- **Provided material**:

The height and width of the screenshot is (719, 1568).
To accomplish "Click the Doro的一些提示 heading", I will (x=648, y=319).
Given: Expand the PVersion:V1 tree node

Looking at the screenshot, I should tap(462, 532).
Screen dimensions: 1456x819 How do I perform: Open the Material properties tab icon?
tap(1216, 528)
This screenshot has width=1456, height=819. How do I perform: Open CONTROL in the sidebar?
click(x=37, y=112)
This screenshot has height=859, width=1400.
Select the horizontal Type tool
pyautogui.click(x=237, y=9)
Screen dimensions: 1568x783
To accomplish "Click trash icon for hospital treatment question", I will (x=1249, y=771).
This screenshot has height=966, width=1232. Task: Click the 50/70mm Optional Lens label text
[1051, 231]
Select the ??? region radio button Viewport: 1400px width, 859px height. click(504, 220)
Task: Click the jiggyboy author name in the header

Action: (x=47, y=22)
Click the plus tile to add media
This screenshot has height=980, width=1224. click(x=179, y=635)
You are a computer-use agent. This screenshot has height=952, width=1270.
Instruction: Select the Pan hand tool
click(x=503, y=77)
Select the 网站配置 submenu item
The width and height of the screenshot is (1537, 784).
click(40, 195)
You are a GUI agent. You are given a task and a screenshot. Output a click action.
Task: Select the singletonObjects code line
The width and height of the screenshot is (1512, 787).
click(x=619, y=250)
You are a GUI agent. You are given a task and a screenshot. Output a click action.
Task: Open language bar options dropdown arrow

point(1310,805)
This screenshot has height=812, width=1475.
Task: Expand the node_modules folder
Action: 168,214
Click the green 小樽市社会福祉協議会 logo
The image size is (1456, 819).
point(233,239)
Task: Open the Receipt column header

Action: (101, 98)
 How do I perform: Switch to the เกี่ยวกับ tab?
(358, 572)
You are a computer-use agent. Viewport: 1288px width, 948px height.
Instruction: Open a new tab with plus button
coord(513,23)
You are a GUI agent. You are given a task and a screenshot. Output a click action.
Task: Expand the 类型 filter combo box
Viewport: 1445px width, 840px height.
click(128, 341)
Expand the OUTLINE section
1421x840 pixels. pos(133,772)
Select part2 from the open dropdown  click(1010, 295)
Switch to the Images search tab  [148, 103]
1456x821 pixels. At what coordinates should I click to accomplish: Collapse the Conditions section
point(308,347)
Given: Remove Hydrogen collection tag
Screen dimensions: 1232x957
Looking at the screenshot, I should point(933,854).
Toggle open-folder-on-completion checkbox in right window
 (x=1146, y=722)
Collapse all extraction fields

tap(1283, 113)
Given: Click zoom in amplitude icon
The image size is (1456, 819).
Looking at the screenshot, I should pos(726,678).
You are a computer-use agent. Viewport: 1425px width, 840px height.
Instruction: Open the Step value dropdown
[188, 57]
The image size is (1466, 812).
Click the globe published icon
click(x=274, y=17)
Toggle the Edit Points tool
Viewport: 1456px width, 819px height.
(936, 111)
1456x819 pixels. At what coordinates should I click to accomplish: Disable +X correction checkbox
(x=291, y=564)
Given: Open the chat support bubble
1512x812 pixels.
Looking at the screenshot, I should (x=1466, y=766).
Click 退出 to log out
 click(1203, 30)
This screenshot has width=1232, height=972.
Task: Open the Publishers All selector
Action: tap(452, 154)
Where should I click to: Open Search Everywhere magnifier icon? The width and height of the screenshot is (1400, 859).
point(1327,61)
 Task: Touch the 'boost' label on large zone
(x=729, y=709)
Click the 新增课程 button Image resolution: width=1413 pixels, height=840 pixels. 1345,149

- **Your objective**:
Count the lines above that contain the word "will", and reply with only that number.

- **Result below**:
2